Not so this year. XM is carrying one Christmas channel, "Holly", featuring "contemporary holiday hits". Yeah, fine, the traditional tracks are there, but it is a poor substitute for the 2007 bonanza. And Christmas music suffers from one huge flaw -- a lot of it is crap. There's plenty of good stuff, but given the limited window and narrow band of subject material, pretty much anything that relates to Christmas (which is, no secret, the only holiday involved) will get some airtime no matter how good or bad it is. And there is a lot of awful Christmas music -- either genuinely bad songs, or badly-reinterpreted versions of true classics.

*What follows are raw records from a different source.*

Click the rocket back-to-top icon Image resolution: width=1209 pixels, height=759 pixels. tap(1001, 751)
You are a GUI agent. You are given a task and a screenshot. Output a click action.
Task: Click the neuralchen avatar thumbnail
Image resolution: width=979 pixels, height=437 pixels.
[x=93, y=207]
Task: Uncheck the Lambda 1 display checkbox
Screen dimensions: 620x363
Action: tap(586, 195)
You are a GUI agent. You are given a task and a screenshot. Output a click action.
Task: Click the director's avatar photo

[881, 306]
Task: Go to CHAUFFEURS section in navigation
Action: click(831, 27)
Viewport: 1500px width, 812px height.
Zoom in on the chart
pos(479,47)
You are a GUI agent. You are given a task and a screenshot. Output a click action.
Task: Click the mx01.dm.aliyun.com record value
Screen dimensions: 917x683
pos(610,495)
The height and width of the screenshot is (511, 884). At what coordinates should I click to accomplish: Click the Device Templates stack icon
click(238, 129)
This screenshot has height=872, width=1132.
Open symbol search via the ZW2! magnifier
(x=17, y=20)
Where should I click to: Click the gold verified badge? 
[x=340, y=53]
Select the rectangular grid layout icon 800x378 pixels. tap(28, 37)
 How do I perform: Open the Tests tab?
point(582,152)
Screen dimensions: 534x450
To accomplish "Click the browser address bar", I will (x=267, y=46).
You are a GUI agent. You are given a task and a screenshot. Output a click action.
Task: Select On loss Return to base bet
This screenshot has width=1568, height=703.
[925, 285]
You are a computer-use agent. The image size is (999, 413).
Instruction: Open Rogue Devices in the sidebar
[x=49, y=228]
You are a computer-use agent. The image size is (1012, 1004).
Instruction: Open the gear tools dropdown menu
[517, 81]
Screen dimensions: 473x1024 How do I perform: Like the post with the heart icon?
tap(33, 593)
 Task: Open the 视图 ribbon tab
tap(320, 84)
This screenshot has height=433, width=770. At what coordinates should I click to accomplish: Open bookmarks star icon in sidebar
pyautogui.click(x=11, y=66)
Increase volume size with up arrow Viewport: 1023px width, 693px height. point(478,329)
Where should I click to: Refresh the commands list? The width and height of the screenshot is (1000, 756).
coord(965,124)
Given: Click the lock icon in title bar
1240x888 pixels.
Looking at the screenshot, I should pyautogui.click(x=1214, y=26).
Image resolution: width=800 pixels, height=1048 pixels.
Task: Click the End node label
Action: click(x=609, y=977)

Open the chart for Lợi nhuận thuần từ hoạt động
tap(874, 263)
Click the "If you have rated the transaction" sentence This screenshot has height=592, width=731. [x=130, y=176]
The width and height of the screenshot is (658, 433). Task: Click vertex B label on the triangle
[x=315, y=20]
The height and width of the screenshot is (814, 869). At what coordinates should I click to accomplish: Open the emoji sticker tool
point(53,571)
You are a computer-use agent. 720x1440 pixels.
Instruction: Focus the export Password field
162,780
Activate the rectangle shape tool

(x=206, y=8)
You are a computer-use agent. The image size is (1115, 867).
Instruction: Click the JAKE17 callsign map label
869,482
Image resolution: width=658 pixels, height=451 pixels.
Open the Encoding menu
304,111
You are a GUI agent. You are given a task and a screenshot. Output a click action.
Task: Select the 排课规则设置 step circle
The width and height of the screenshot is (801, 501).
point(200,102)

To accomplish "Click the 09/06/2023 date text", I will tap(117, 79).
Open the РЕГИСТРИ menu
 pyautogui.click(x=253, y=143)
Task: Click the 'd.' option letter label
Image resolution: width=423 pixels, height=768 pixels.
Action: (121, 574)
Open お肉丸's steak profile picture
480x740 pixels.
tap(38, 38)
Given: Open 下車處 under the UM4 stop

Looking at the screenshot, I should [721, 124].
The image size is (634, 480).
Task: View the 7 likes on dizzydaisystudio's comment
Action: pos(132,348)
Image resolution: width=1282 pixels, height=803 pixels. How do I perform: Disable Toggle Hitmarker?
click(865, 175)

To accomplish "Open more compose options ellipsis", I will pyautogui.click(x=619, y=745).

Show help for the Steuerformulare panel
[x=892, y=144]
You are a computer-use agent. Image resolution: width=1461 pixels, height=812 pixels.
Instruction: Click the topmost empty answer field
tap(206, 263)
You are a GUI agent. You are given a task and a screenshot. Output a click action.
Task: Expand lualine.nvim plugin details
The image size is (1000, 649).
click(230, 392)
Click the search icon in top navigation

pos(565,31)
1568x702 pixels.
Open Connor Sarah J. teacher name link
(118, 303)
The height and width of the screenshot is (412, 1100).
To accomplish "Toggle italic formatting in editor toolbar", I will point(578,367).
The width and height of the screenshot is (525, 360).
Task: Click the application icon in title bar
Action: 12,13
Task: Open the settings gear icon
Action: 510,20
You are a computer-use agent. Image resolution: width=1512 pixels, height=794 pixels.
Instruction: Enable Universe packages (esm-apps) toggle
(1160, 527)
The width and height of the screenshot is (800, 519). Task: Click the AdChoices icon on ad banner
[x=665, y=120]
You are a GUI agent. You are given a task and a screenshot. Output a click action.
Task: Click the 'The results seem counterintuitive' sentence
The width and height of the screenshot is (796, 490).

I don't know why XM cut back so severely this year. Maybe the 2007 programming was a flop (is XM even subject to ratings? It's a subscription service). Maybe the recent merger with Sirius put everything in turmoil, and this is what little escaped. Maybe the cratered economy forced the move to reduced programming. Maybe the people at XM are just being grinches. They don't respond to emails except with form-letter replies. (While my XM unit typically remembers whichever channel it was last tuned to, it doesn't do this with the Holly channel, always rebooting to the noxious Preview channel, where you can be told that XM and Sirius are now Sirius-XM, it's great, and you can be told this 24/7.)

So I'm listening, but it was better back in the days of 2007.